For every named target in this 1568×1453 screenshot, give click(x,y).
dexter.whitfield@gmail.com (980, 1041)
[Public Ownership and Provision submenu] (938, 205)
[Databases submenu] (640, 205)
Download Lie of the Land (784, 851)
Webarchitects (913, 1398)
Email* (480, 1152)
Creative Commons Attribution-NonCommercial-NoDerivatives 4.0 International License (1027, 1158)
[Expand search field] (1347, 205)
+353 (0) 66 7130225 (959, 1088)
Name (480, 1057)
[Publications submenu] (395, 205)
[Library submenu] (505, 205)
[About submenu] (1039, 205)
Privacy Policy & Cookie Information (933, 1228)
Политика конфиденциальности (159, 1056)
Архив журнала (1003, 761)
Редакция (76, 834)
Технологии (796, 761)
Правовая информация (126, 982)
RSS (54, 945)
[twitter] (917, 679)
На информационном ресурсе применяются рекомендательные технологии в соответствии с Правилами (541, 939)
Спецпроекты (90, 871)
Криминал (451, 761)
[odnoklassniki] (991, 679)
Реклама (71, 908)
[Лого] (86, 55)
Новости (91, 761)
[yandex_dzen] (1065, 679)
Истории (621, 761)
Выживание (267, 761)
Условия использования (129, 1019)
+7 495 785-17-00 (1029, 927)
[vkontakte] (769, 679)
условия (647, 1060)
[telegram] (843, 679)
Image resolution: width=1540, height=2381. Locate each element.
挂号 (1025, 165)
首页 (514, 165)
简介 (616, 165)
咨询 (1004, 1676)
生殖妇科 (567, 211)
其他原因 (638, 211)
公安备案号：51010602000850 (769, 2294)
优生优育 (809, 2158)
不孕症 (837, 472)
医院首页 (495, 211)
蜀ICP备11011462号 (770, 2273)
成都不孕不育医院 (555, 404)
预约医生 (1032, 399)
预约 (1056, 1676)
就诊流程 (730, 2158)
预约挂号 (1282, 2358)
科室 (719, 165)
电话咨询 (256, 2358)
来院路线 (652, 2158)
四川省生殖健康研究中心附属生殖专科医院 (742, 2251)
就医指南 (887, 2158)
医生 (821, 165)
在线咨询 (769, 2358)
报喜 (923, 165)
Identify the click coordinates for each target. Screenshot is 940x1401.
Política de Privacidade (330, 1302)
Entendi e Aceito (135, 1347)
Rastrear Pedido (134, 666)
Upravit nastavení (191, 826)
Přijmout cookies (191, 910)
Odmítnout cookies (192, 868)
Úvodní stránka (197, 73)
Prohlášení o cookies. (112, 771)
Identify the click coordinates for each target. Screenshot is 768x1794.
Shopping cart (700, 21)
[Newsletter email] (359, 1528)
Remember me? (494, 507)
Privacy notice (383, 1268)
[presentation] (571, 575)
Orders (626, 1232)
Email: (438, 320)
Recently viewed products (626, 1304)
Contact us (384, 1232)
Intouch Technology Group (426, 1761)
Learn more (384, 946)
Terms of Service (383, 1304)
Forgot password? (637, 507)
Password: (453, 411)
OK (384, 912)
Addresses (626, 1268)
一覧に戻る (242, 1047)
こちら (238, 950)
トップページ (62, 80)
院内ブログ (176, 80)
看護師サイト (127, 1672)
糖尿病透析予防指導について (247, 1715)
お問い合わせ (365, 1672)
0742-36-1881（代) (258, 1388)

Brief:
Reproduce all of the lines above word for word, changing nothing.

Result of the task:
For every named target in this 1568×1453 screenshot, give click(x,y).
dexter.whitfield@gmail.com (980, 1041)
[Public Ownership and Provision submenu] (938, 205)
[Databases submenu] (640, 205)
Download Lie of the Land (784, 851)
Webarchitects (913, 1398)
Email* (480, 1152)
Creative Commons Attribution-NonCommercial-NoDerivatives 4.0 International License (1027, 1158)
[Expand search field] (1347, 205)
+353 (0) 66 7130225 (959, 1088)
Name (480, 1057)
[Publications submenu] (395, 205)
[Library submenu] (505, 205)
[About submenu] (1039, 205)
Privacy Policy & Cookie Information (933, 1228)
Политика конфиденциальности (159, 1056)
Архив журнала (1003, 761)
Редакция (76, 834)
Технологии (796, 761)
Правовая информация (126, 982)
RSS (54, 945)
[twitter] (917, 679)
На информационном ресурсе применяются рекомендательные технологии в соответствии с Правилами (541, 939)
Спецпроекты (90, 871)
Криминал (451, 761)
[odnoklassniki] (991, 679)
Реклама (71, 908)
[Лого] (86, 55)
Новости (91, 761)
[yandex_dzen] (1065, 679)
Истории (621, 761)
Выживание (267, 761)
Условия использования (129, 1019)
+7 495 785-17-00 (1029, 927)
[vkontakte] (769, 679)
условия (647, 1060)
[telegram] (843, 679)
Image resolution: width=1540, height=2381. Locate each element.
挂号 (1025, 165)
首页 (514, 165)
简介 (616, 165)
咨询 (1004, 1676)
生殖妇科 (567, 211)
其他原因 (638, 211)
公安备案号：51010602000850 (769, 2294)
优生优育 (809, 2158)
不孕症 (837, 472)
医院首页 (495, 211)
蜀ICP备11011462号 (770, 2273)
成都不孕不育医院 (555, 404)
预约医生 (1032, 399)
预约 (1056, 1676)
就诊流程 (730, 2158)
预约挂号 (1282, 2358)
科室 (719, 165)
电话咨询 (256, 2358)
来院路线 (652, 2158)
四川省生殖健康研究中心附属生殖专科医院 (742, 2251)
就医指南 (887, 2158)
医生 (821, 165)
在线咨询 (769, 2358)
报喜 (923, 165)
Identify the click coordinates for each target. Screenshot is 940x1401.
Política de Privacidade (330, 1302)
Entendi e Aceito (135, 1347)
Rastrear Pedido (134, 666)
Upravit nastavení (191, 826)
Přijmout cookies (191, 910)
Odmítnout cookies (192, 868)
Úvodní stránka (197, 73)
Prohlášení o cookies. (112, 771)
Identify the click coordinates for each target. Screenshot is 768x1794.
Shopping cart (700, 21)
[Newsletter email] (359, 1528)
Remember me? (494, 507)
Privacy notice (383, 1268)
[presentation] (571, 575)
Orders (626, 1232)
Email: (438, 320)
Recently viewed products (626, 1304)
Contact us (384, 1232)
Intouch Technology Group (426, 1761)
Learn more (384, 946)
Terms of Service (383, 1304)
Forgot password? (637, 507)
Password: (453, 411)
OK (384, 912)
Addresses (626, 1268)
一覧に戻る (242, 1047)
こちら (238, 950)
トップページ (62, 80)
院内ブログ (176, 80)
看護師サイト (127, 1672)
糖尿病透析予防指導について (247, 1715)
お問い合わせ (365, 1672)
0742-36-1881（代) (258, 1388)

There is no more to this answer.